A note from TheBody.com: Since this article was written, the HIV pandemic has changed, as has our understanding of HIV/AIDS and its treatment. As a result, parts of this article may be outdated. Please keep this in mind, and be sure to visit other parts of our site for more recent information!

Any discussion about "Salvage Therapy" is facilitated by the understanding that antiretroviral treatment decisions are made in any patient over the dimension of time and in the context of a variety of clinical circumstances rather than as a singular event in a patient who is part of a homogenous patient population. A review of the ICAAC "Interactive Session on Retroviral Therapy" is helpful, then, in providing the context in which decisions regarding changes in treatment are being made in 1998. In this interesting symposium comprised of both experienced and inexperienced HIV providers, case examples guided discussion about the choice of antiviral interventions through the use of a device at each attendee's chair that enabled the participant to give a single answer to multiple choice questions that followed each case example. For instance, the first case scenario presented to the audience a 32 year old man newly diagnosed with HIV. Laboratory information about this man included a CD4 count of 560 and a viral load of 23,000. Based upon this information, the audience was asked to choose one "best" answer to the question "what would be your recommendation for treatment?" Of the choices available, 17% of the audience would advise this man to continue careful monitoring with no therapy at this time, 49% would advise the use of two nucleoside analogues (NA) and a protease inhibitor (PI), while 28% would recommend two NAs and a non-nucleoside reverse transcriptase inhibitor (NNRTI), and yet 3% would use three NAs. As the session progressed, this man's clinical information and his viral load and/or T cell data would change, prompting the audience to respond differently with their treatment recommendations. Clearly the topic of "Salvage Therapy" cannot be discussed without close attention to an individual's antiviral history, information which has a profound impact on the outcome of any antiviral intervention that follows the first one. The issues around switching therapy really involve getting answers to three important questions: when to change, with what, and towards what goal?
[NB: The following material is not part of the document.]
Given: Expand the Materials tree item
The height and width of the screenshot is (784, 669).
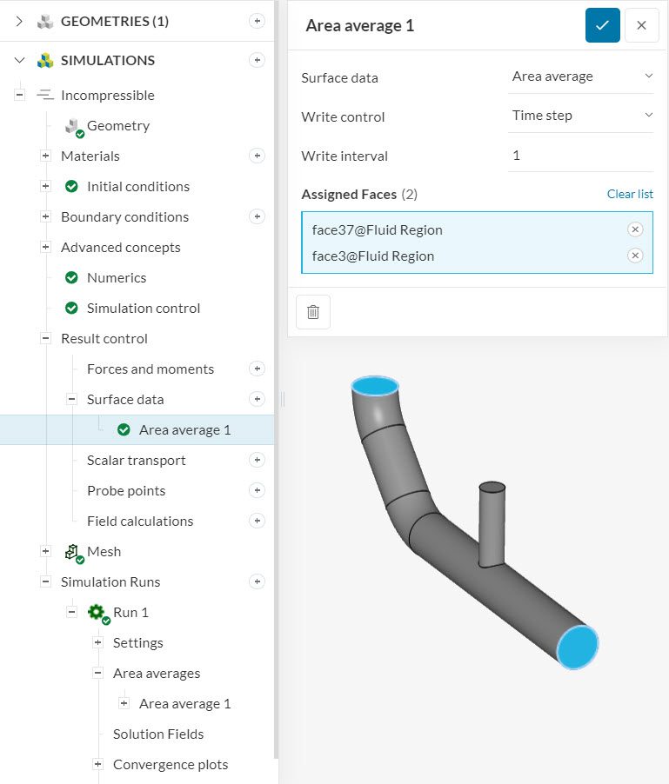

As demonstrated by the audience during the interactive symposium, there is diverse opinion on when changes in therapy are important. Given a scenario that described a patient whose three drug regimen (stavudine/didanosine/indinavir) achieved an undetectable (below 400 copies/ml) viral load for 15 months, followed by detectable levels of 1200 on two occasions, the audience was divided about whether or not to change treatment. In this example, 74% of the audience would elect to continue present therapy with careful monitoring, while 26% thought a change was necessary. Then, when asked at which level of viral load would a change in therapy be appropriate, 36% chose a level of 5000 copies/ml, 31% chose a level of 10,000 copies, 17% chose a level of 20,000 copies, and 15% said they would not rely upon viral load testing to make decision. As a follow up point in this case where the clinical situation demonstrated a stable viral load, but a falling CD4 count, a query discovered that a decline to 200 cells/mm3 would prompt almost half of our audience to recommend a treatment change. There are several reasons for such diversity of opinion about when changes in therapy are needed. In the patient receiving antiretroviral therapy, knowing that persistent viral replication (even though it may result in a low but measurable viral load) selects for viral strains that accumulate resistance mutations in their genome with subsequent treatment failure urges many to change therapy at the first indication that antiviral control is being lost (rising viral load). However, both the limitation in antiretroviral therapeutic options and the clinical and immunological stability of any given patient will conspire to give any HIV treater pause before recommending any treatment change. Discussion about the utility of genotypic and phenotypic laboratory tests in guiding this decision making process revealed that the audience was divided fairly evenly: 30% would use a phenotypic test, 35% a genotypic test, and 29% thought guessing was just as good.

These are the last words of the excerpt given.